1. Level of threat: How well do you know your audience? Will they be open to new exercises and ideas or will they be hesitant and reserved as you begin your presentation? Be aware of your opening exercise so that it does not expose your participants’ lack of knowledge or skills; be prone to engage them in an activity that encourages opinions on a familiar subject in order to create a relaxed environment.

2. Group Characteristics: Would you use the same type of activity for an audience of managers as for an audience of students? Presumably your answer is no, therefore adjust the level of the exercise to the type of audience you are delivering for.

3. Connection to content: The conclusion of your chosen activity should be related to the rest of your training. By tying an icebreaker to the content of your training, you are creating a transition stage that will help the audience smooth into the subject.

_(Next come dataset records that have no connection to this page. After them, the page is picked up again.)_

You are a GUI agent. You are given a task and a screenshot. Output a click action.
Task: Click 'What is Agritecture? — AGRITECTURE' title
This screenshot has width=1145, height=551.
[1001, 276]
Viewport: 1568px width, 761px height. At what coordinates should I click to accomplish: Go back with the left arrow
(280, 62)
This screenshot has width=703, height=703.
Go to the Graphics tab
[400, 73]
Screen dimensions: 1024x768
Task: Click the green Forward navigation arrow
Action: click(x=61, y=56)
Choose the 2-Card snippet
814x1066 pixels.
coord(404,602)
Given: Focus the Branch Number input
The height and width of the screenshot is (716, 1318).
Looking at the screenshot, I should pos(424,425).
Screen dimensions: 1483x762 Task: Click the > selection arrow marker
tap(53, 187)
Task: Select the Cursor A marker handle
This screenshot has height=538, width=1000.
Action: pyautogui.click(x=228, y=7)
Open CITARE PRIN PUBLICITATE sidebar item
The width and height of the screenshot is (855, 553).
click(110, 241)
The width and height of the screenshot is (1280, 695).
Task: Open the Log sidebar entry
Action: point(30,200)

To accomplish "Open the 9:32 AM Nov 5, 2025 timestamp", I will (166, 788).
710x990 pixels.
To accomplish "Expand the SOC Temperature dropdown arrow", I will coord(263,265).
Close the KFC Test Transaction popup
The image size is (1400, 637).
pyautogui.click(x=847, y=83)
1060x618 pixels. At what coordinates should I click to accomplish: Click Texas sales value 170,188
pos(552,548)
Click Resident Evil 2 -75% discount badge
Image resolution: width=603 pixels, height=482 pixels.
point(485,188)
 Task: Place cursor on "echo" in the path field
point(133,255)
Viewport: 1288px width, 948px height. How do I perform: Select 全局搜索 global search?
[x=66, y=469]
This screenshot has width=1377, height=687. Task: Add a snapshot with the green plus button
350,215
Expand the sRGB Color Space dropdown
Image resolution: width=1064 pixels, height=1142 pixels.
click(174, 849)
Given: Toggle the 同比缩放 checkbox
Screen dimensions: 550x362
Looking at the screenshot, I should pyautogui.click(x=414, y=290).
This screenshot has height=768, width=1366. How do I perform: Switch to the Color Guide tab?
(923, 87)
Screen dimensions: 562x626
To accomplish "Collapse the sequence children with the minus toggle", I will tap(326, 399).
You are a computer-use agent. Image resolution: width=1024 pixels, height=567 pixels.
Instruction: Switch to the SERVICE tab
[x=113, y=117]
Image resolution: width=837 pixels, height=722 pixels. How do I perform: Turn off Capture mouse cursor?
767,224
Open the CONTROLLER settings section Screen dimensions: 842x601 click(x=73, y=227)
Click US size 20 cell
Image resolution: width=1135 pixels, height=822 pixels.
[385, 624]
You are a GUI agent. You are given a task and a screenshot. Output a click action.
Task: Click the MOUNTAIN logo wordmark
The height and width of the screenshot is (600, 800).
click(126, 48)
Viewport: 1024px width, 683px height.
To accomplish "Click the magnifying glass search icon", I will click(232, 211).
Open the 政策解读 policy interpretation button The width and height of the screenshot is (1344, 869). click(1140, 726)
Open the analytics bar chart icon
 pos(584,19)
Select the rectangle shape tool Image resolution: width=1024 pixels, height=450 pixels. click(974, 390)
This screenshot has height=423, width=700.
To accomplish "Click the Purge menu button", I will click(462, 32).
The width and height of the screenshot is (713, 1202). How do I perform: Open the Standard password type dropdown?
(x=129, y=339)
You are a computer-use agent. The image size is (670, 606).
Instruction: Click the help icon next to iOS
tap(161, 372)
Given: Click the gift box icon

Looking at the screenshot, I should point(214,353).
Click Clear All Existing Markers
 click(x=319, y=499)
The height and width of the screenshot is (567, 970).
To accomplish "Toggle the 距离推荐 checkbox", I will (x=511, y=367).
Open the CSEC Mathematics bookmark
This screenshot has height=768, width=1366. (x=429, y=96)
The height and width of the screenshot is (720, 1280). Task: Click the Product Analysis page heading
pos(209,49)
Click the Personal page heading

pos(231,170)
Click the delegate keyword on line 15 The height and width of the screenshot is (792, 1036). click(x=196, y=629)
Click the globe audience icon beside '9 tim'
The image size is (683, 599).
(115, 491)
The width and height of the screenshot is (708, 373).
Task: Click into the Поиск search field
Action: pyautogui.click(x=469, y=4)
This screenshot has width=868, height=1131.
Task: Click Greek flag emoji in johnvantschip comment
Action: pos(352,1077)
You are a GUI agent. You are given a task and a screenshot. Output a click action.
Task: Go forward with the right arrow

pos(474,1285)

Even after you have created an amazing opening for your presentation, group attention or understanding may disappear in a moment’s notice, therefore we shall present 8 methods to keep the participants engaged and transform a usual training into an active one.

1. Sharing: Pose an open question and ask the participants to feel free to share any opinions. You should ask this type of questions when you are sure the audience wants to be involved. Control the sharing period by stating “I would like to get 4 or 5 opinions….”

2. Anonymous answers: Pass index cards around the audience and ask them to write the answer/s on the card without having to write down their names. The anonymity of the cards will offer you truthful opinions and it also saves times for the conciseness of the cards.

3. Questionnaires: Create a brief questionnaire that can be answered easily and can be verified fast. Sharing the results of the questionnaires during the training will be extremely appealing for the participants.

4. Buddy system: Ask participants to group in 2’s in order to answer certain questions/questionnaires. This system is efficient in creating a collaborative environment but time to create bigger groups is not enough.

5. Whips: Move around the audience and obtain short answers to key questions. The questions posed through this method should offer multiple answers, for example: A leader’s main skill is ….. Ask the audience to offer different answers, personal opinions and not repeat the past responses.

6. Panel: invite in front of the audience a small group of representatives to share their views on a certain matter. If time allows it, rotate the members of the panel so as many participants as possible, you may offer their insight.

7. Fishbowl: Select a part of the audience to form a circle and begin discussing the requested subject, as the rest of the audience listens from outside the circle. Shift people from the outer circle into the discussion circle to keep the discussion going and offer new perspectives.

8. Games: the variety of games, from icebreakers, to puzzles, quizzes or team challenge can help challenge your participants’ knowledge and ideas, bringing forth a key message of the training.

What other methods do you use to energize your training session?